One user felt the presence of the links made no difference in the utility of the system.

Appearance and positioning of the links

There was strong support for moving the links to the beginning of the document, immediately after the document title. Reasons cited for this centered around removing the need to scroll to the end of the document in order to view the links, especially in cases where the document could immediately be identified as irrelevant from its title (but presumably some similar document might be of use).

There was also support for the insertion of a structural link back to the search engine at the top of each document, as well as at the bottom (and points in between, for long documents), and for structural links to the previous and next document (in the order they occur in the POMS) at the top and bottom of each document.

The participants were asked whether they would find the links more useful if they were further typed, specifically according to the location (POMS Part) of the target document, and, further, if this type was indicated by displaying the links in different colors. None of the participants responded favorably to this suggestion, saying that the fact that the link titles showed the Section number and title of the target document was sufficient.
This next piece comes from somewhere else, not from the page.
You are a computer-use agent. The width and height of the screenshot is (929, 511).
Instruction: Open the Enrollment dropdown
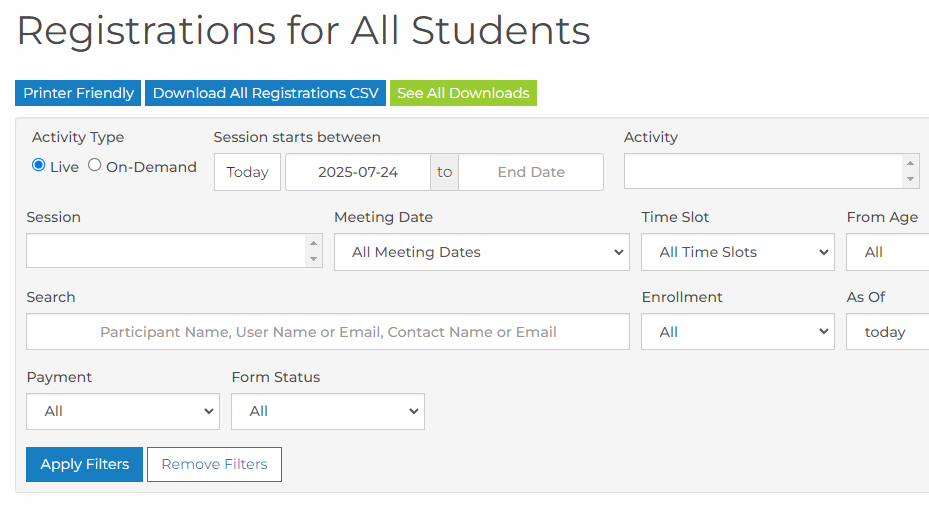(x=738, y=332)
Suggested improvements included a better explanation of the Percentage Similarity Measure and a plea for the addition of referential links.

Percentage Similarity Measure (PSMs)

Three camps formed around the utility of the PSM. The first considered the PSM irrelevant at best, citing such reasons as that the document identifier of the document was a much more important measure of relevance. Also, if one is looking at an irrelevant document, the ability to judge the similarity of the included links would seem superfluous.

The second camp did not trust the figures, feeling that they had been "misled" by high PSMs into looking at target documents with very little connection with the source document, or, mysteriously, that just because a document appeared similar to the source document did not mean that it was similar. This latter view seems more a product of gut feeling than empirical experience.

The third camp was very positive about the PSMs, and indeed suggested that the value of the PSM be used as a threshold for inclusion of links, thus introducing a variable number of links per document, an idea which is under consideration for the next phase of the LEIDIR prototype.

Accuracy of the links

Some participants felt that the semantic links were very accurate, though did not offer any evidence or comment in support of their assertions. Others felt that the links were not accurate, and cited by way of example a particular first level source document (POMS Part) in which many passages are couched in very similar language, thus increasing the likelihood that many of these passages may be linked together while not actually related in any meaningful way.

Number of links

The general consensus was that the five semantic links included in each document for the study was a minimum and perhaps too few, given the size of the source document collection. Again, the suggestion was made that the number of links be governed by their relevance, with a minimum of five or so. Interestingly, this position was espoused even by those who had previously expressed mistrust of or indifference towards the links.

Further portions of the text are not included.